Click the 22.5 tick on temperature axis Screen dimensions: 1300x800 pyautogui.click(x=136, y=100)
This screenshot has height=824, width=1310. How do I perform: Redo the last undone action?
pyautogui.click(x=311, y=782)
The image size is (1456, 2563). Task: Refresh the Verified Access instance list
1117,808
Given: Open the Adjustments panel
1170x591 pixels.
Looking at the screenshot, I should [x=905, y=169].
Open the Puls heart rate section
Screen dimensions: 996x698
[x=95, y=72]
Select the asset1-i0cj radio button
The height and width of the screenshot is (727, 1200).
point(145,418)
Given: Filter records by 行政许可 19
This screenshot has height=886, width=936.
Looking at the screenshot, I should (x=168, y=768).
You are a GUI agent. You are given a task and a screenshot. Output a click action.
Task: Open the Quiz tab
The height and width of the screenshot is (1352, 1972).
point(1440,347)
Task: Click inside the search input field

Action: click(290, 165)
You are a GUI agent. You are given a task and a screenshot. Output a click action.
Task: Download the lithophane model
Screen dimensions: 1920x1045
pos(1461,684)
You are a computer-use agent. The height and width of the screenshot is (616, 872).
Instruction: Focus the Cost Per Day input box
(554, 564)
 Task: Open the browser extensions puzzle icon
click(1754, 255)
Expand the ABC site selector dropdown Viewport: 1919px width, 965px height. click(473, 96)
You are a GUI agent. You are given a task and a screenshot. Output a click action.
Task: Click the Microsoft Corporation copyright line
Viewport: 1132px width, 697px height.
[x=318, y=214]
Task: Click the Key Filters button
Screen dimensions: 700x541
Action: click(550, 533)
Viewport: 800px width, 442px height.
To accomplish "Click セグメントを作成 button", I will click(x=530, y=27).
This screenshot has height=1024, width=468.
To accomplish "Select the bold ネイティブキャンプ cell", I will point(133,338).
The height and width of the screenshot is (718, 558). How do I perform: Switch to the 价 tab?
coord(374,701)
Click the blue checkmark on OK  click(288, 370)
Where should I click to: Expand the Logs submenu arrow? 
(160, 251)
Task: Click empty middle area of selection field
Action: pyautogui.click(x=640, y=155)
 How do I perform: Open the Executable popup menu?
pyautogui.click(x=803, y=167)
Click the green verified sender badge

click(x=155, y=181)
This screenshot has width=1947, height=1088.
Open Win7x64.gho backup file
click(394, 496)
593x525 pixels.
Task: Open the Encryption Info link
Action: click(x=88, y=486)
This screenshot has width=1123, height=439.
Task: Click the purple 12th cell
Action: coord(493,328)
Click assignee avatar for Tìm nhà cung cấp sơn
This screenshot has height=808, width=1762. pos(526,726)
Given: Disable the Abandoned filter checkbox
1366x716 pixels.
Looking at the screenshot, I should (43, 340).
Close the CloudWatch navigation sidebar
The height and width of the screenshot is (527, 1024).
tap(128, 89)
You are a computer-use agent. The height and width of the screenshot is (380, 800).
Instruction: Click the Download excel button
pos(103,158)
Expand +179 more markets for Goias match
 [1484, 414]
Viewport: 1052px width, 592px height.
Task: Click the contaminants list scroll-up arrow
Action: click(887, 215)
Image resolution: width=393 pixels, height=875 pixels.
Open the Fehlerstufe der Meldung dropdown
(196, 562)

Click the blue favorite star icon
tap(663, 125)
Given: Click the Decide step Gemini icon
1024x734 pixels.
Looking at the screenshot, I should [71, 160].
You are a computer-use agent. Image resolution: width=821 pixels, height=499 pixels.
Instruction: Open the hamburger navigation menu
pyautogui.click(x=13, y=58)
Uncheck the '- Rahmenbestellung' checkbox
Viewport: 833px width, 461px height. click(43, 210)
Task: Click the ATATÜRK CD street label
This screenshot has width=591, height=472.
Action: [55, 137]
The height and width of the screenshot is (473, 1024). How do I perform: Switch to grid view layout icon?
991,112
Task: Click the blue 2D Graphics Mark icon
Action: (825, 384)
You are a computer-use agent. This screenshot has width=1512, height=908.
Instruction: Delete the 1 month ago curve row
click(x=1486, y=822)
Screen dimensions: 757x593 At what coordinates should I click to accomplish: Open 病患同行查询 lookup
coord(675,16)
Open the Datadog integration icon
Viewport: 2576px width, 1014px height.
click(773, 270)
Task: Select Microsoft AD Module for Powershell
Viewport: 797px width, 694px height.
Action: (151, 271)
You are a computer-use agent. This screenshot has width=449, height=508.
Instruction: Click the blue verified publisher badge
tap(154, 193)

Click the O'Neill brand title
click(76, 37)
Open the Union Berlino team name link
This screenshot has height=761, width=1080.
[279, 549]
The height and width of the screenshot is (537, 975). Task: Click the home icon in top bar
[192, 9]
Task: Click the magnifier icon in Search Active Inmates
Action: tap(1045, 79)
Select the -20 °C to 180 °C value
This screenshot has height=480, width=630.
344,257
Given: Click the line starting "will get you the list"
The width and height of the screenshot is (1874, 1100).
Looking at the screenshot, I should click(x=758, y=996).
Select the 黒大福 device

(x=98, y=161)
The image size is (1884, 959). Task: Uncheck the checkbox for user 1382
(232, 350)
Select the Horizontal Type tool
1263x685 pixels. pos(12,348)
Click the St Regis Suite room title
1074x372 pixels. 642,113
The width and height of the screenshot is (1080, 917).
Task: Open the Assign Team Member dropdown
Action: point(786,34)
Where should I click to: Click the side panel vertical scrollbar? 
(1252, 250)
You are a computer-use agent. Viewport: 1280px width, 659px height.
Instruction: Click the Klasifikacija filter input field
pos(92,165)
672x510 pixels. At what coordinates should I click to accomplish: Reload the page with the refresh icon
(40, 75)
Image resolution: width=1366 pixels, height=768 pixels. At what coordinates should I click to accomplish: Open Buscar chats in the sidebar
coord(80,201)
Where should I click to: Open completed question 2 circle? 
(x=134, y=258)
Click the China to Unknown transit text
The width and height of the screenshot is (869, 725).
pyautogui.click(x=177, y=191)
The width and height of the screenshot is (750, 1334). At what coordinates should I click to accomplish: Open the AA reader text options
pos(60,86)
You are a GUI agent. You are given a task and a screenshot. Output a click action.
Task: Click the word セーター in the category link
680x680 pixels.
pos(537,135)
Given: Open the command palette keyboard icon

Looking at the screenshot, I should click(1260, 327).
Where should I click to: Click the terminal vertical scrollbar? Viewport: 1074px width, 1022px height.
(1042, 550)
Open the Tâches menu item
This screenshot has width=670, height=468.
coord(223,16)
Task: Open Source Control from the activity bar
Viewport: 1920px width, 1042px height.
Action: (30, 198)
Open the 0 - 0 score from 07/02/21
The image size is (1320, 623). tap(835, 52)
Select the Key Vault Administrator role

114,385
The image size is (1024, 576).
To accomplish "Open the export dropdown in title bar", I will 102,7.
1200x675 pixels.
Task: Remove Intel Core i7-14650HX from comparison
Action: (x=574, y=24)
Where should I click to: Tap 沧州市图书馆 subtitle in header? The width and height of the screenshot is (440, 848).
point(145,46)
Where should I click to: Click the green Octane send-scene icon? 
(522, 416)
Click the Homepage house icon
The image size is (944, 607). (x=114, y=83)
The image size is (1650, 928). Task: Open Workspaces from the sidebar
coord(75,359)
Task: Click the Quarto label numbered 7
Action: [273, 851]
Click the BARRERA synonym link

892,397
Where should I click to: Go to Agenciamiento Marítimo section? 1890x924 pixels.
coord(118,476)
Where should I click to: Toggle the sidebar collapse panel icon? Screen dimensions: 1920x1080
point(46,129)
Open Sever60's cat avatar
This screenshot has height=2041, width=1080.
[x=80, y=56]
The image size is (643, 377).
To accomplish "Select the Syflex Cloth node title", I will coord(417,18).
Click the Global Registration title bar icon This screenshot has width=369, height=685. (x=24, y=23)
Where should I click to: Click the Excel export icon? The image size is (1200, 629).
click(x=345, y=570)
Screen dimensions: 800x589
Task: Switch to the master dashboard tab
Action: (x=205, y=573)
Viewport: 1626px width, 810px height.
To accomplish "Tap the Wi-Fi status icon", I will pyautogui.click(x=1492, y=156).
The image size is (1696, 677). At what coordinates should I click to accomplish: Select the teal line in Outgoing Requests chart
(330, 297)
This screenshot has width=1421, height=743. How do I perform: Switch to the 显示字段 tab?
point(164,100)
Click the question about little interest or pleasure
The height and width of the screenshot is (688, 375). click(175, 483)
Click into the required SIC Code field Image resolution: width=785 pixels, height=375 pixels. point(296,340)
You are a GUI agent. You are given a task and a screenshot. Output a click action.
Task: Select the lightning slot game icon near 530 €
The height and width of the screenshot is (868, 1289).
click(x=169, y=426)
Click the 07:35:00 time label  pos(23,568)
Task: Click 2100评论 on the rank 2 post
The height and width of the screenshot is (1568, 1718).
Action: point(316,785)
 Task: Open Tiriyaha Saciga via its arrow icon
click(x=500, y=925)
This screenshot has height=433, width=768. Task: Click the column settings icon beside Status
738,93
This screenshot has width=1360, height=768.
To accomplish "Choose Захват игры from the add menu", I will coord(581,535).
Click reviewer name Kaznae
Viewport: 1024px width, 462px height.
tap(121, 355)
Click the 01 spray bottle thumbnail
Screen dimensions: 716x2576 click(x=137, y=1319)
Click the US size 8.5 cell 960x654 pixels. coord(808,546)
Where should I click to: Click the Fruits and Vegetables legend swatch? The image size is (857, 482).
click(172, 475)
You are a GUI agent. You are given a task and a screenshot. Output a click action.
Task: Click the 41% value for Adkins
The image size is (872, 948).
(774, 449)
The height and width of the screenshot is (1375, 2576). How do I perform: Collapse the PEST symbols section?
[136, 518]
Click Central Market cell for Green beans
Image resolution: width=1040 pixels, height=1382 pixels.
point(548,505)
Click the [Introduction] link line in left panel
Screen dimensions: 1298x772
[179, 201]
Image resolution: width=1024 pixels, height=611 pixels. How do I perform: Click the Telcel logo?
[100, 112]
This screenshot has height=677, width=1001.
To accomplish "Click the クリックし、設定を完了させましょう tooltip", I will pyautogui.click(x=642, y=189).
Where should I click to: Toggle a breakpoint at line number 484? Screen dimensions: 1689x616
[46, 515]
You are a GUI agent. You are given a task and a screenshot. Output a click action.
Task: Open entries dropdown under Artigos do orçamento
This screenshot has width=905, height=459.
# # # # #
**DESCRIPTION OF THE TASK:**
Copy out the items word for word, from the very first one through the line containing "Expand the ABC".

**THE SOLUTION:**
Click the 22.5 tick on temperature axis Screen dimensions: 1300x800 pyautogui.click(x=136, y=100)
This screenshot has height=824, width=1310. How do I perform: Redo the last undone action?
pyautogui.click(x=311, y=782)
The image size is (1456, 2563). Task: Refresh the Verified Access instance list
1117,808
Given: Open the Adjustments panel
1170x591 pixels.
Looking at the screenshot, I should [x=905, y=169].
Open the Puls heart rate section
Screen dimensions: 996x698
[x=95, y=72]
Select the asset1-i0cj radio button
The height and width of the screenshot is (727, 1200).
point(145,418)
Given: Filter records by 行政许可 19
This screenshot has height=886, width=936.
Looking at the screenshot, I should (x=168, y=768).
You are a GUI agent. You are given a task and a screenshot. Output a click action.
Task: Open the Quiz tab
The height and width of the screenshot is (1352, 1972).
point(1440,347)
Task: Click inside the search input field

Action: click(290, 165)
You are a GUI agent. You are given a task and a screenshot. Output a click action.
Task: Download the lithophane model
Screen dimensions: 1920x1045
pos(1461,684)
You are a computer-use agent. The height and width of the screenshot is (616, 872).
Instruction: Focus the Cost Per Day input box
(554, 564)
 Task: Open the browser extensions puzzle icon
click(1754, 255)
Expand the ABC site selector dropdown Viewport: 1919px width, 965px height. click(473, 96)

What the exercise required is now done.